● What this task involves:
Please rewrite the rows below, changing "How do I perform" to "How can I do this" wherever it occurs and keeping everything else the same. Leave the pictures out of your answer.

● Records on locating elements on screens:
■ ■ ■ ■ ■ ■ ■

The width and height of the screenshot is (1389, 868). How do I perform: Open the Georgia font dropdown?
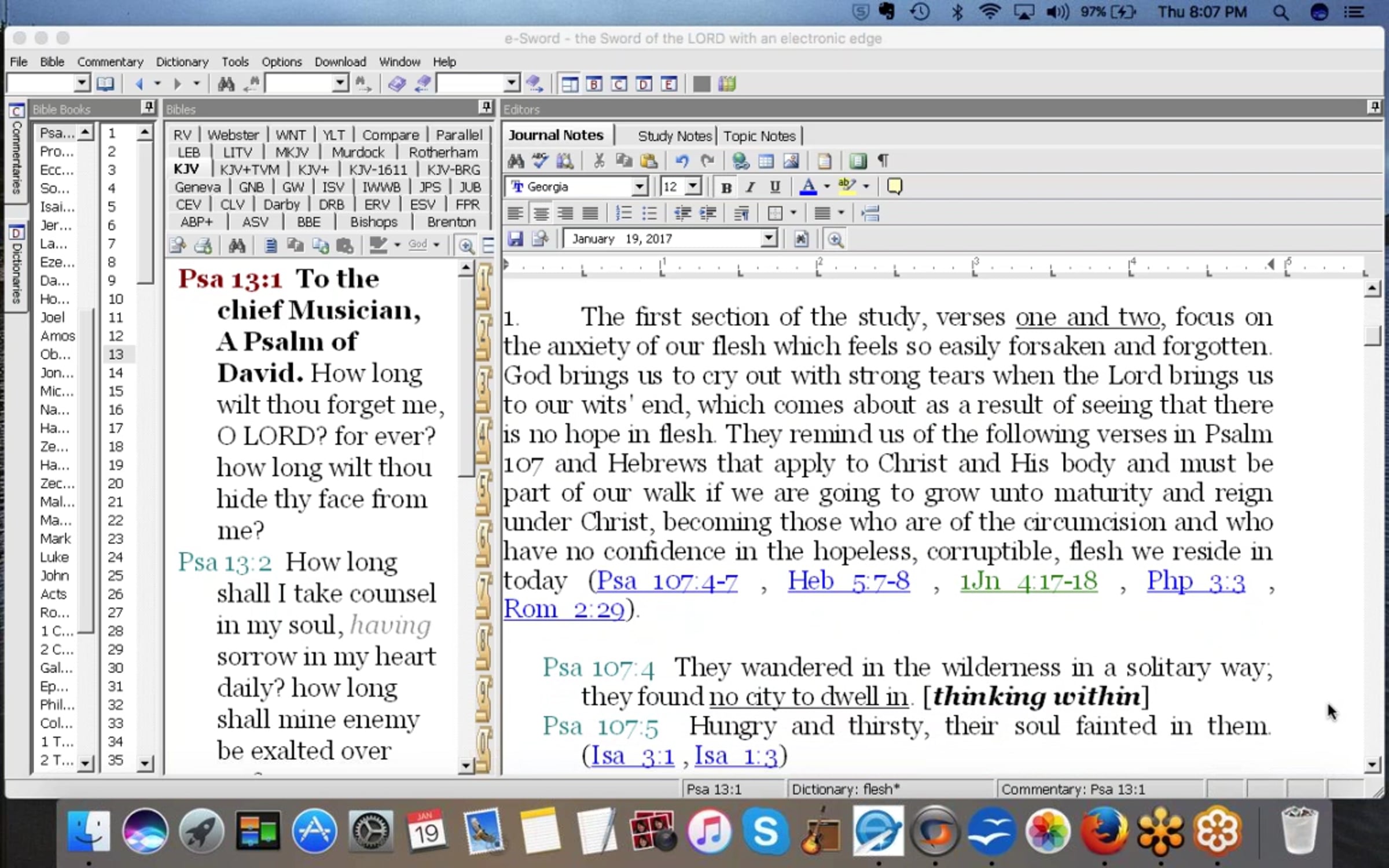pos(639,187)
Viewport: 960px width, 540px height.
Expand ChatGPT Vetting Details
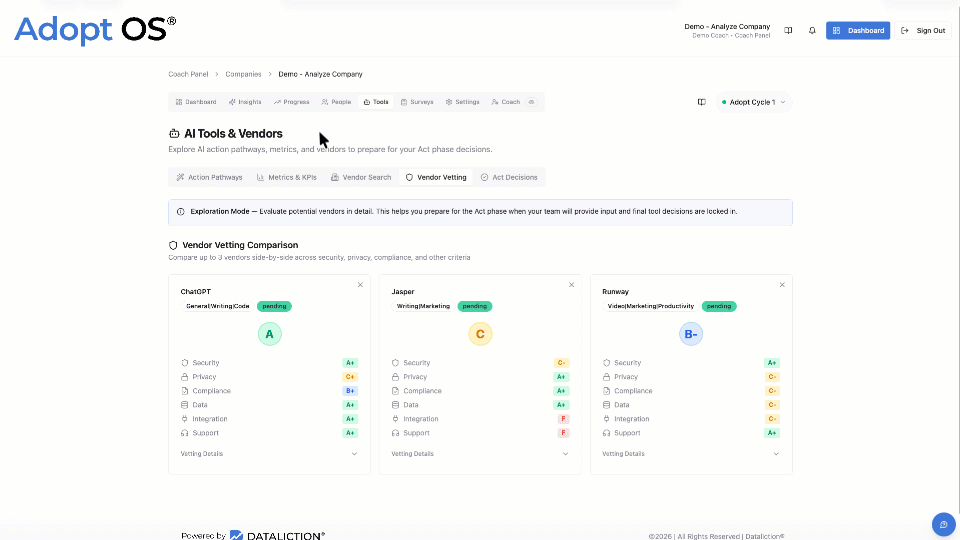[x=269, y=454]
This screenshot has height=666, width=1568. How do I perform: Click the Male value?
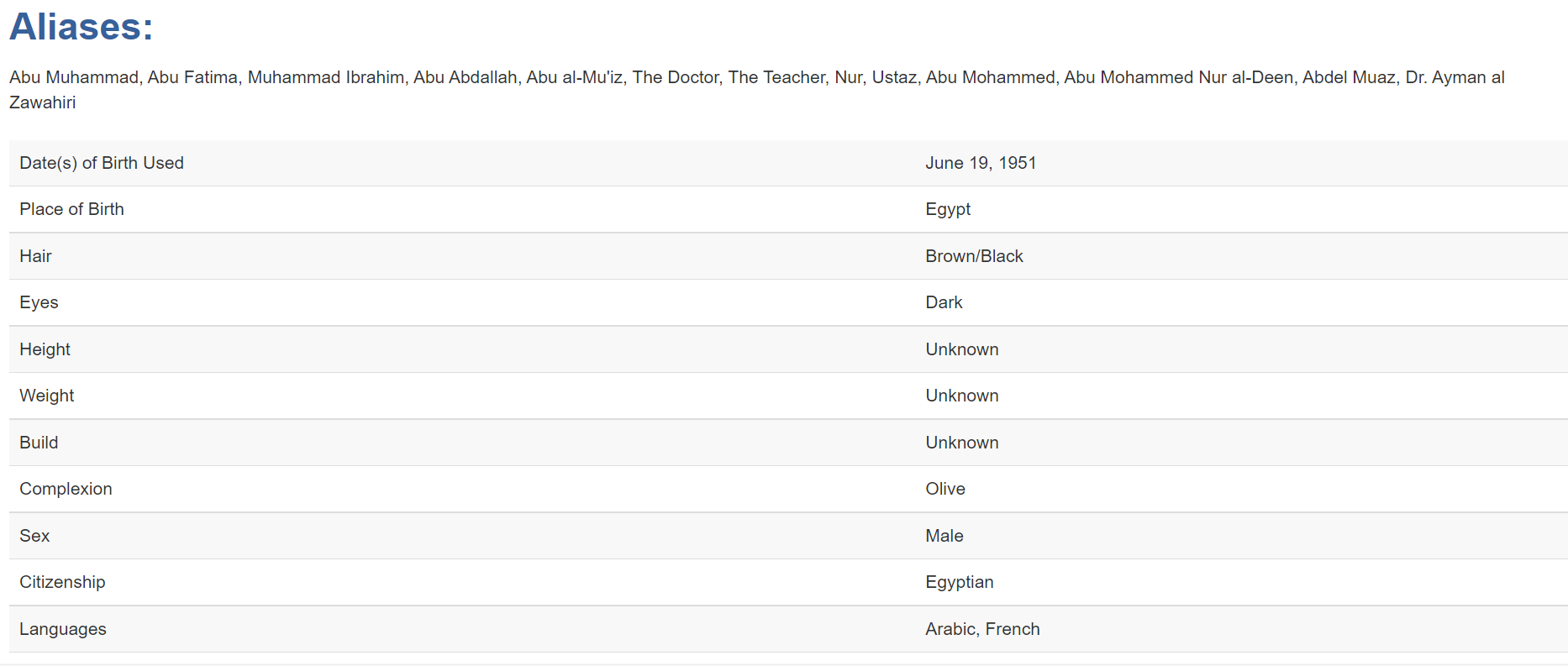coord(944,536)
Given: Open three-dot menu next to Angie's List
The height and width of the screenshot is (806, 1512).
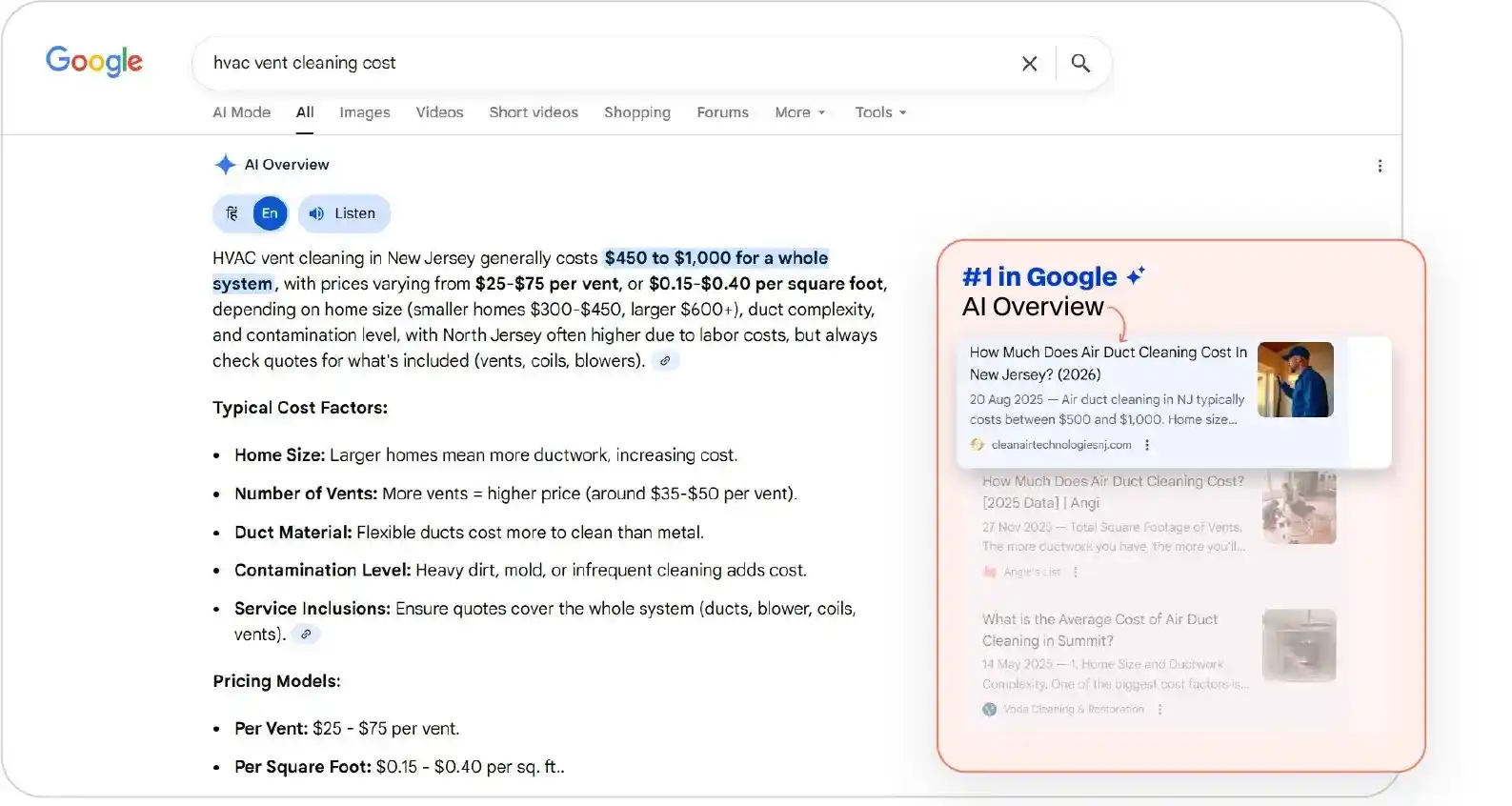Looking at the screenshot, I should [1076, 573].
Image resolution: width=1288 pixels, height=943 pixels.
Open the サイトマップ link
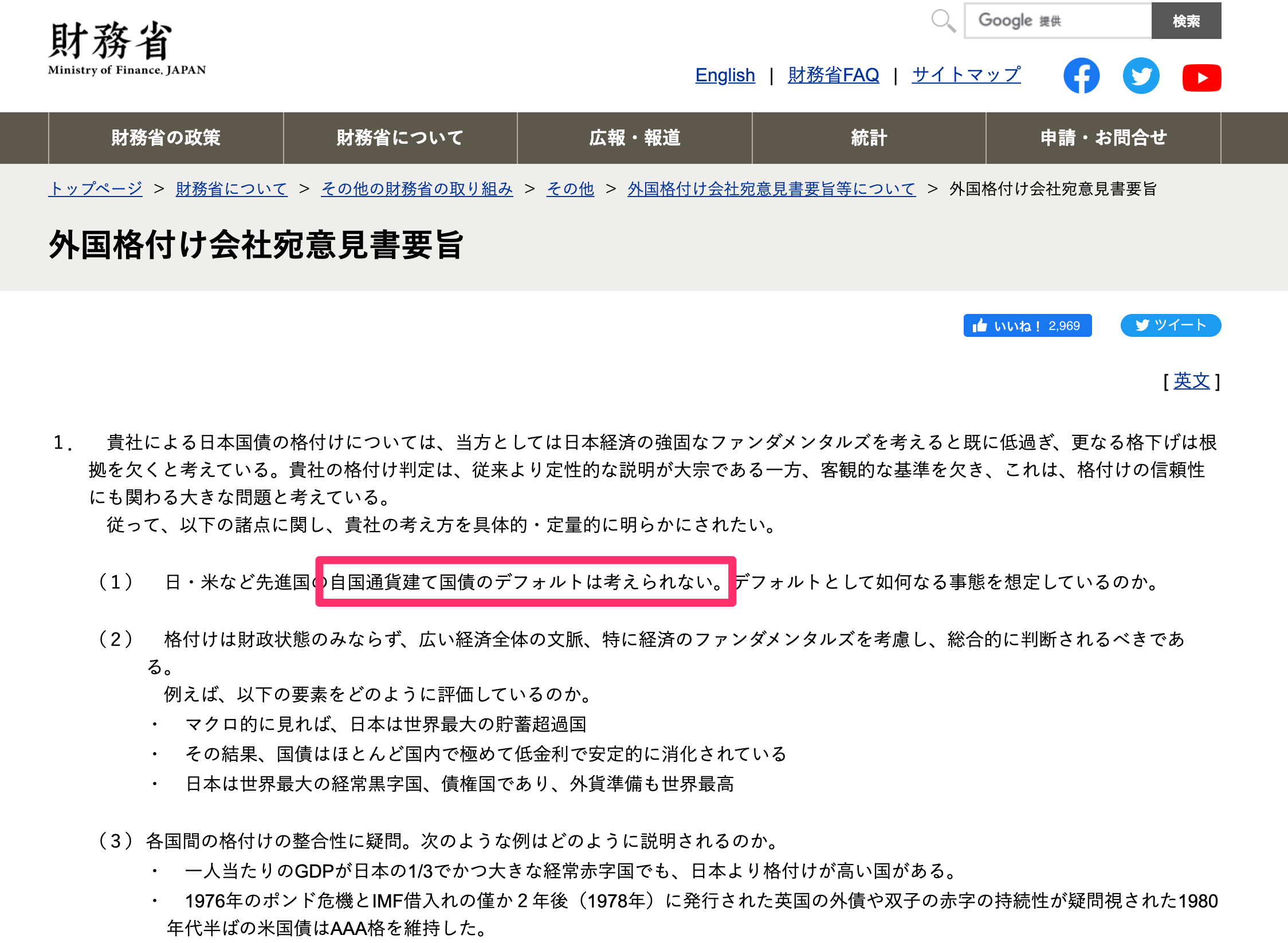966,75
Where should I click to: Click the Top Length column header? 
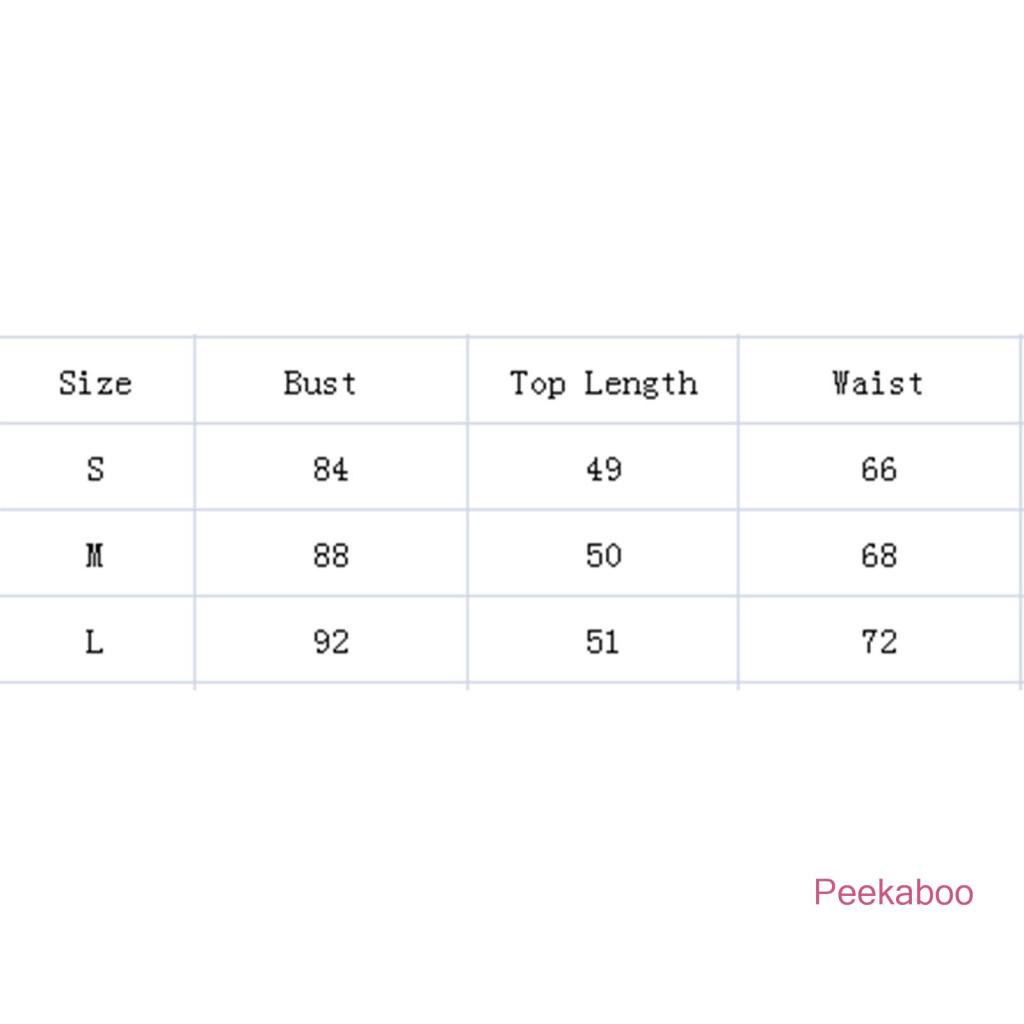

■ ■ ■ ■ ■ ■ ■

● Response to the task:
The width and height of the screenshot is (1389, 868). How can I do this: Open the Georgia font dropdown?
pos(639,187)
Viewport: 960px width, 540px height.
Expand ChatGPT Vetting Details
[x=269, y=454]
This screenshot has height=666, width=1568. How can I do this: Click the Male value?
coord(944,536)
Given: Open three-dot menu next to Angie's List
The height and width of the screenshot is (806, 1512).
Looking at the screenshot, I should [1076, 573].
Image resolution: width=1288 pixels, height=943 pixels.
Open the サイトマップ link
966,75
Where should I click to: Click the Top Length column header? 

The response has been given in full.